[EXTRACT PROVIDED]:
Kylin 4 now is supporting AWS Glue Catalog

Author
Xiaoxiang Yu
Kylin PMC Member
Mar. 22, 2022
 

Why does installing Kylin on EMR need to support AWS Glue?

 

What is AWS Glue?

AWS Glue is a fully hosted ETL (Extract, Transform, and Load) service that enables AWS users to easily and cost-effectively classify, cleanse, enrich data and move data between various data storages. AWS Glue consists of a central metastore called AWS Glue Data Catalog, an ETL engine that can automatically generate code and a flexible scheduler that can handle dependency resolution, monitor jobs and retry. AWS Glue is a serverless service, so there is no infrastructure to set up or manage.

 

Why does Kylin need AWS Glue Catalog?

At present, many users in the Kylin community use AWS EMR for running large-scale distributed data processing jobs on Hadoop, Spark, Hive, Presto, etc. Without AWS Glue Data Catalog, tables built on these data warehouse components (like Hive, Spark and Presto) can not be used by any other components. As the data warehouse needs to answer requirements from various business departments, they use AWS Glue Data Catalog for metadata storage when creating the AWS EMR clusters, to share the data sources among different components and business departments. That is, to build one data cube with data from each business department, so they can provide quick responses to different business requirements.

 

In modern companies, data is saved on cloud object storage and big data teams use AWS EMR for data processing, data analysis and model training. But with data explosion, it becomes really difficult to extract data and the response time is too long. In other words, the solution of EMR + Spark/Hive cannot meet the speedy data query requirements from data analysts, O&M personnel and sales. So some users turn to Apache Kylin as their open-source OLAP solution.

 

Recently, our users approached us with the request that Kylin 4 could directly read table metadata from AWS Glue. After some collaboration, now Kylin 4 supports AWS Glue Catalog, making it dealdot  possible for tables and data to be shared among Hive, Presto, Spark and Kylin. This helps to break down the metadata barrier, so different topics can be combined to form a big data analysis platform.

 

Does Kylin support AWS Glue?

Kylin version which supports Glue

  • Kylin on HBase (Before Kylin 4) - 2.6.6 or higher (reference)
  • Kylin on HBase (Before Kylin 4) - 3.1.0 or higher
  • Kylin on Parquet - 4.0.1 or higher (reference: this article)
 

Prerequisites for deployment

Software Version

 

Prepare AWS Glue database and tables

 
 

Create AWS EMR cluster

  • Create an EMR cluster.

Note: Parameter hive.metastore.client.factory.class is configured to enable AWS Glue. For details, you may refer to the commands below.

[WORK INSTRUCTIONS]:
Transcribe verbatim the passage of the article on Kylin and AWS Glue above, from "Why does installing" up to and including "up or manage.".

[GIVEN INFORMATION]:
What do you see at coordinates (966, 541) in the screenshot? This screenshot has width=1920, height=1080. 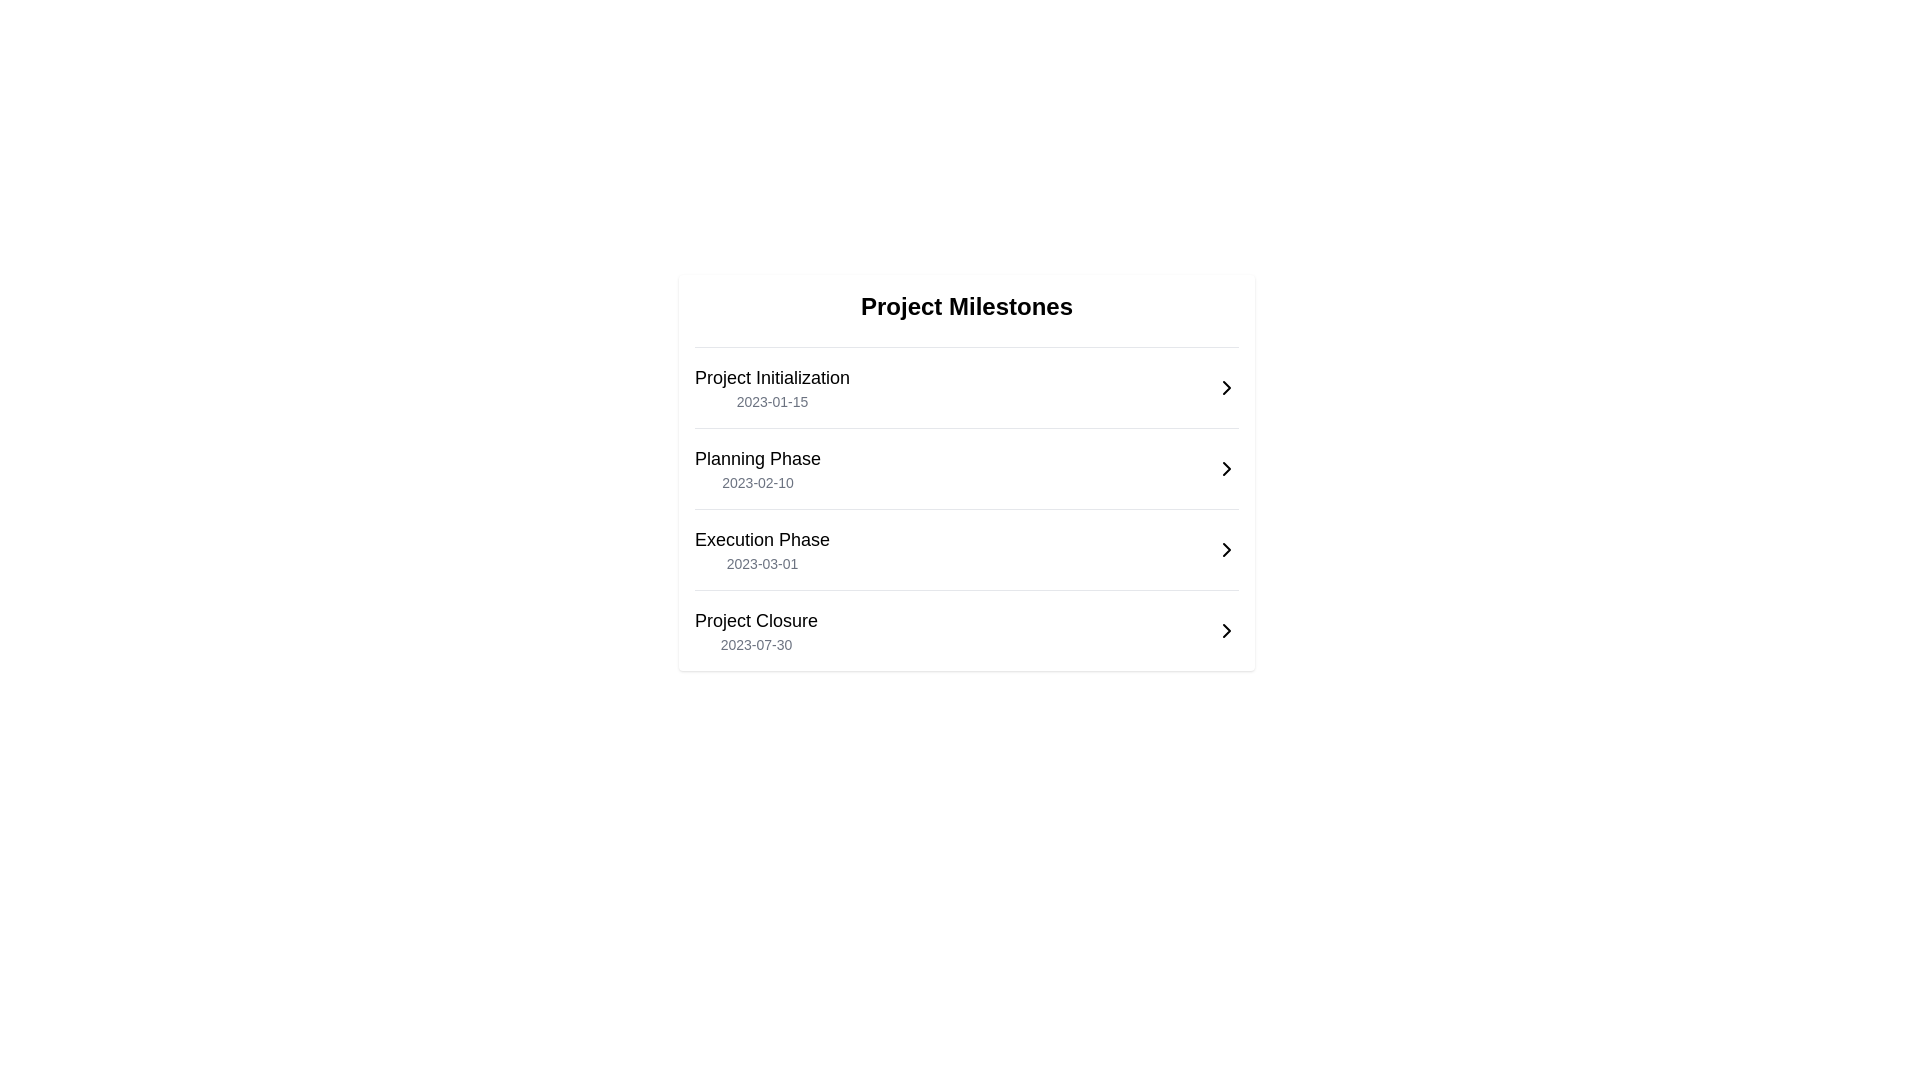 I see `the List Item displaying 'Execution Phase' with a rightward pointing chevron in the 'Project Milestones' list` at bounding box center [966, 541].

[FINISHED ANSWER]:
Why does installing Kylin on EMR need to support AWS Glue?

 

What is AWS Glue?

AWS Glue is a fully hosted ETL (Extract, Transform, and Load) service that enables AWS users to easily and cost-effectively classify, cleanse, enrich data and move data between various data storages. AWS Glue consists of a central metastore called AWS Glue Data Catalog, an ETL engine that can automatically generate code and a flexible scheduler that can handle dependency resolution, monitor jobs and retry. AWS Glue is a serverless service, so there is no infrastructure to set up or manage.